**Directions for this task:** In the listing below, how many lines contain the string "agent"? Reply with the number alone.

**Source material:**

%%

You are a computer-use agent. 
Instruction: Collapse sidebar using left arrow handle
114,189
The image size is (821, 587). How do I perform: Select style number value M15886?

%%
%%

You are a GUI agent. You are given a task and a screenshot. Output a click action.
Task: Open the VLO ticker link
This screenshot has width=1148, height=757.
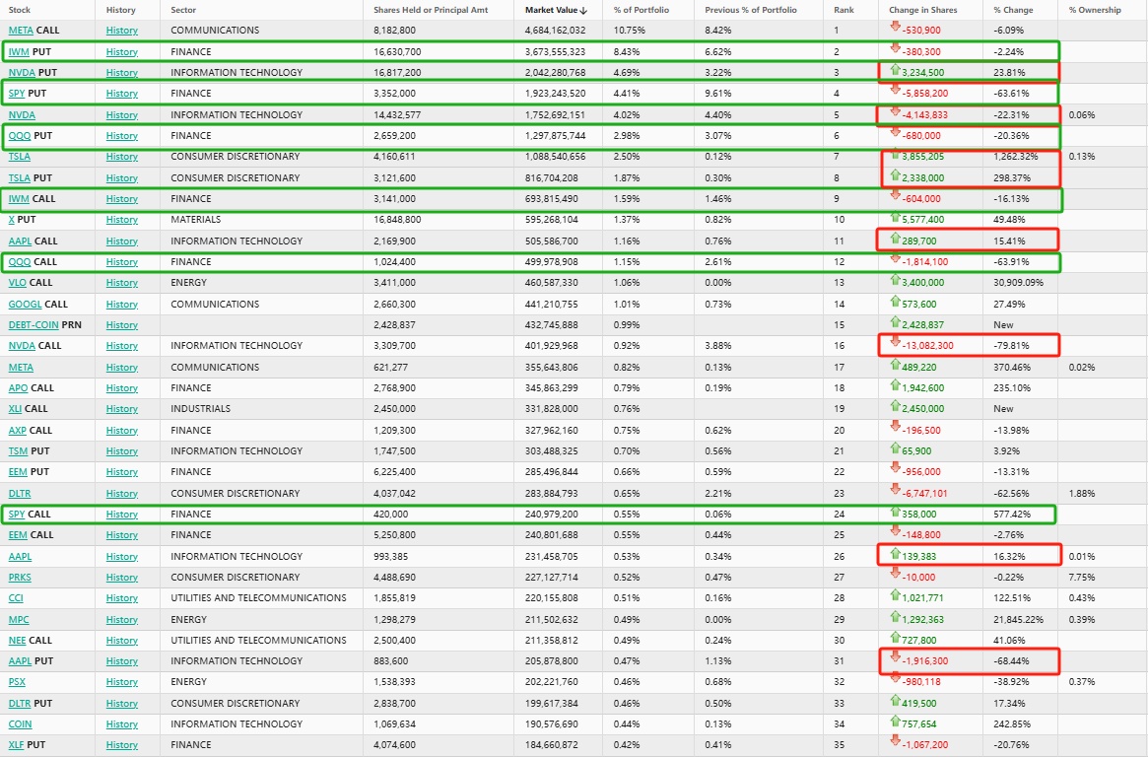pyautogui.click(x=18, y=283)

%%
%%

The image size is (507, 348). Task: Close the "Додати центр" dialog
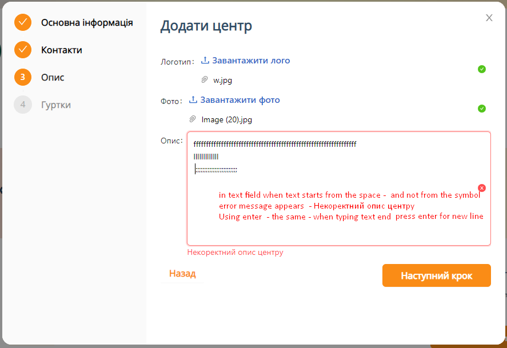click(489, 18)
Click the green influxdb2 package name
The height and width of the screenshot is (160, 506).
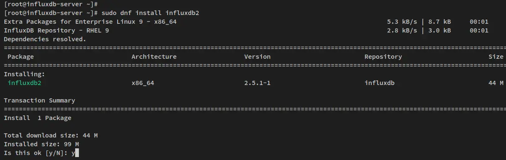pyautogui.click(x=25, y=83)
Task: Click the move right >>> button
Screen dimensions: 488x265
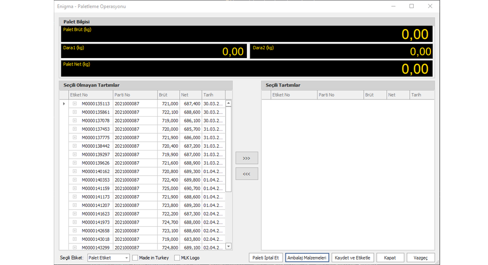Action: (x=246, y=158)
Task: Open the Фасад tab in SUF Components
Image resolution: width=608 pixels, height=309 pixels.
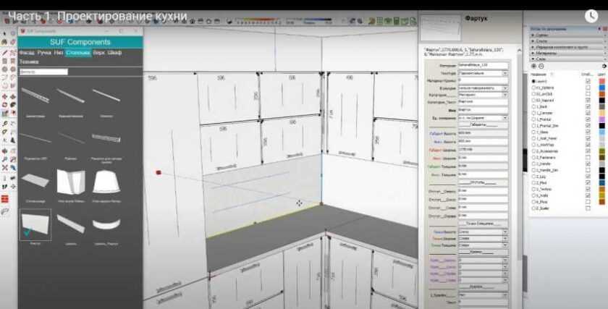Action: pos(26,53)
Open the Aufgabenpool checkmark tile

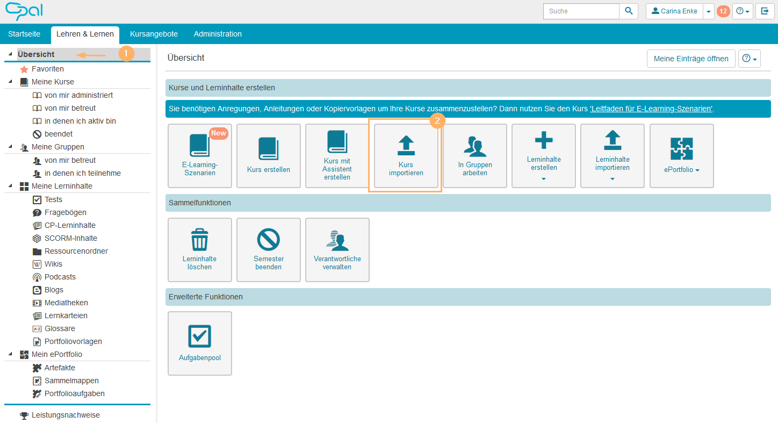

%%

**Task response:** 2